Danone launched Activia, the probiotic yogurt that claims to support gut health, in the United States in 2006. Curtis became the brand’s spokesperson the following year. The ad campaign – touting Activia’s role in keeping consumers “regular” – inspired some ridicule, but it also boosted sales.
The brand has since left Curtis, bringing in other spokespeople over the years and changing the way it promotes its products.
Today, Activia’s marketing campaigns are a far cry from what they were ten years ago. A combination of new advertising and ever-changing consumer trends helped Activia shed its image as a falsifiable digestive aid and into the buzzy realm of wellness and gut health.
So far, it looks like the strategy is working. The brand’s sales in the United States increased from $472 million in 2019 to $506 million in 2021, according to the company. Activia could surpass Light + Fit to become Danone’s top yogurt brand in the United States this year.
But Activia has to be careful not to drive away longtime customers who bought the product for the first time because they were linked to Curtis and his digestive troubles.
“It’s a very tricky decision,” said Pedro Silveira, president of Danone North America yogurt. “We don’t want to alienate [our core customers]”, he said. “But at the same time, we have to recruit new ones.”
Activia is coming
“Not all probiotics are created equal,” said Miguel Freitas, vice president of health and scientific affairs at Danone. “Experts have suggested that most probiotics have strain-specific mechanisms of action that are linked to different benefits.”
On its website, Activia states that its yogurt “may help reduce the frequency of minor digestive discomforts”, such as “bloating, gas, abdominal discomfort and rumbling”, when consumed twice a day for a few weeks and associated to a healthy lifestyle. and a balanced diet.
With Curtis as their spokesperson, Danone distilled this information into a simple message: if you want to keep your bowel movements on track, eat Activia. In the commercials, Curtis explained that eating Activia helped him stay regular. Sometimes she was joined by other women who also complained of digestive problems.
No one spoke frankly about the saddles, but the implication was clear.
It may seem that this was all a big flop. But in fact, sales were skyrocketing. “At this particular moment, this campaign has been very successful,” Silveira said.
Danone doesn’t see parodies of its campaign as a bad thing, Silveira said, noting that it’s possible to “benefit” from such attention and use it to “start a positive conversation.”
A few years ago, “we saw an opportunity to rejuvenate the brand,” Silveira said, describing it as an evolution rather than a rejection of the original Curtis campaign concept. Danone has been testing the new ads to make sure they don’t alienate consumers, Silveira added. The brand now refers to the updated campaign as a growth engine.
“You’re marketing what people want to be, not necessarily who they are,” said Bob Samples, executive-in-residence at Western Michigan University, where he teaches food and consumer goods marketing students. The lifestyle in the ads might seem ambitious for older consumers, he said. “If I market this to millennials, I’m probably catching the baby boomers.”
The quest for gut health
As Danone expanded its marketing campaigns, more and more consumers began to seek out probiotics and search for so-called gut health.
In a 2021 report, research firm Mintel said that when asked what benefit would encourage them to try more yogurt, around 34% of respondents highlighted gut health.
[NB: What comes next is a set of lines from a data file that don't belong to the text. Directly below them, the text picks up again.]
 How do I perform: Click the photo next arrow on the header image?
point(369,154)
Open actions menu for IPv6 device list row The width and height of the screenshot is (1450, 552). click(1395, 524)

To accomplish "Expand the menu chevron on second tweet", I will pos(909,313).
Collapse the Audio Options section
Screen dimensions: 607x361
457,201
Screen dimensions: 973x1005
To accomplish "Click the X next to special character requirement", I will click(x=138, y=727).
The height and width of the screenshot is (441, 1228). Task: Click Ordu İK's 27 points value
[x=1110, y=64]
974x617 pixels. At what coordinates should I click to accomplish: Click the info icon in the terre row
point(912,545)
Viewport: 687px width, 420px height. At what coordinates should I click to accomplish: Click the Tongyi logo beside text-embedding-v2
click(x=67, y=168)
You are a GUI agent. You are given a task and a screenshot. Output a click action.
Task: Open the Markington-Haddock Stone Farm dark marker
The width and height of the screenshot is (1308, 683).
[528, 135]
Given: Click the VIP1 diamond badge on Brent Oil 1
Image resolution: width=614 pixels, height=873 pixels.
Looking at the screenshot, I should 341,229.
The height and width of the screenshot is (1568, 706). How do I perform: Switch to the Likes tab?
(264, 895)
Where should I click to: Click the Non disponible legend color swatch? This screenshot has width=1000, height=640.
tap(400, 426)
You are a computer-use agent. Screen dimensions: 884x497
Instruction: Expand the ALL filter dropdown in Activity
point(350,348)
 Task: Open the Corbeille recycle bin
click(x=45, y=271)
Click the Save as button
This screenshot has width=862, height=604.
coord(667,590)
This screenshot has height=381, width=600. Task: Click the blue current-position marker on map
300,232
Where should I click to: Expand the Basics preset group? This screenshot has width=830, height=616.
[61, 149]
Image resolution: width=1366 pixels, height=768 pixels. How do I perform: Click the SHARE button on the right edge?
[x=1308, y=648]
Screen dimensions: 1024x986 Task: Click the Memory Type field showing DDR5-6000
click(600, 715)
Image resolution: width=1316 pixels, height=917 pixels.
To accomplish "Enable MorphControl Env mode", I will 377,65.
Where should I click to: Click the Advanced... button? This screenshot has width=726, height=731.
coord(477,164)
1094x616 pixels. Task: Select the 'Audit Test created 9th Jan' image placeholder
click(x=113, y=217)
Interest in probiotics really kicked off during the pandemic, said Claire Lancaster, senior food and beverage team strategist at WGSN, a trend forecasting firm.
“We’ve seen huge spikes in conversation around [gut health] at the start of the pandemic,” she said. “It has grown since then.”
Online, young consumers are “calling [probiotic] strains that they like to take,” Lancaster noted. “It’s become quite trendy to be hyper aware.”
Samples suggest that younger consumers see probiotics as some sort of recovery aid, although that may not be the case. “The mentality of a lot of young people is that if I eat enough yogurt, I can have a bunch of fries,” Samples said.
Additionally, yogurt sales have increased in general, especially during the Covid-19 pandemic. Retail yogurt sales in the United States have grown from $9 billion in 2019 to $9.3 billion in 2021, according to research firm Euromonitor.
Activia also takes other approaches to attract consumers. An example: the drinkable versions of Activia, sold in bottles, which let consumers drink the product on the move. In its report, Mintel said “the yogurt drink segment will fuel post-pandemic growth.”
Between new ads, new varieties and the gut health trend, Activia is now very different for today’s customers. Silveira believes Activia’s young consumers “have not been exposed to the Jamie Lee Curtis campaign” and will not associate the messages in its advertisements with the product.
Samples agreed that consumers generally have a short memory for things like marketing, but said they would remember some things.
“I think everyone will remember Jamie directing the ads, but probably not what the message was…other than a lot of people didn’t care. [for being] the yogurt that made you poop.”